Abstracting Robot Manipulation Skills via Mixture-of-Experts Diffusion Policies

ICLR 2026 Conference SubmissionAnonymous Authors

OpenReview Score: 6.5 Download Report PDF

Imitation LearningMixture of Experts

Diffusion-based policies have recently shown strong results in robot manipulation, but their extension to multi-task scenarios is hindered by the high cost of scaling model size and demonstrations. We introduce Skill Mixture-of-Experts Policy (SMP), a diffusion-based mixture-of-experts policy that learns a compact orthogonal skill basis and uses sticky routing to compose actions from a small, task-relevant subset of experts at each step. A variational training objective supports this design, and adaptive expert activation at inference yields fast sampling without oversized backbones.

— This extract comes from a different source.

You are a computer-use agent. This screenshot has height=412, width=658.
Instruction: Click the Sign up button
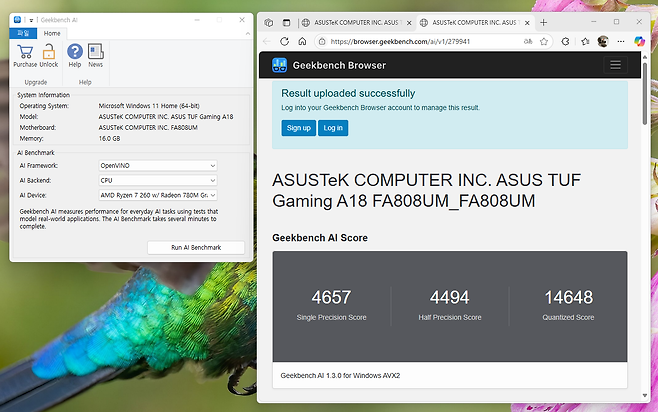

We validate SMP in simulation and on a real dual-arm platform with multi-task learning and transfer learning tasks, where SMP achieves higher success rates and markedly lower inference cost than large diffusion baselines. These results indicate a practical path toward scalable, transferable multi-task manipulation: learn reusable skills once, activate only what is needed, and adapt quickly when tasks change.

Abstract:

Disclaimer

This report is AI-GENERATED using Large Language Models and WisPaper (A scholar search engine). It analyzes academic papers' tasks and contributions against retrieved prior work. While this system identifies POTENTIAL overlaps and novel directions, ITS COVERAGE IS NOT EXHAUSTIVE AND JUDGMENTS ARE APPROXIMATE. These results are intended to assist human reviewers and SHOULD NOT be relied upon as a definitive verdict on novelty.

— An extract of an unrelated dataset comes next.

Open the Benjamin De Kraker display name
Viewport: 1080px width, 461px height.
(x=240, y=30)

NOTE that some papers exist in multiple, slightly different versions (e.g., with different titles or URLs). The system may retrieve several versions of the same underlying work. The current automated pipeline does not reliably align or distinguish these cases, so human reviewers will need to disambiguate them manually.

If you have any questions, please contact: mingzhang23@m.fudan.edu.cn

Overview

Overall Novelty Assessment

The paper introduces Skill Mixture-of-Experts Policy (SMP), a diffusion-based MoE architecture that learns orthogonal skill bases and uses sticky routing to compose actions from task-relevant expert subsets. It resides in the 'Skill-Based MoE Diffusion Policies' leaf, which contains only two papers total (including this one). This leaf sits within the broader 'Mixture-of-Experts Integration in Diffusion Policies' branch, indicating a relatively sparse but active research direction focused on embedding MoE structures directly into diffusion policy frameworks for multi-task manipulation.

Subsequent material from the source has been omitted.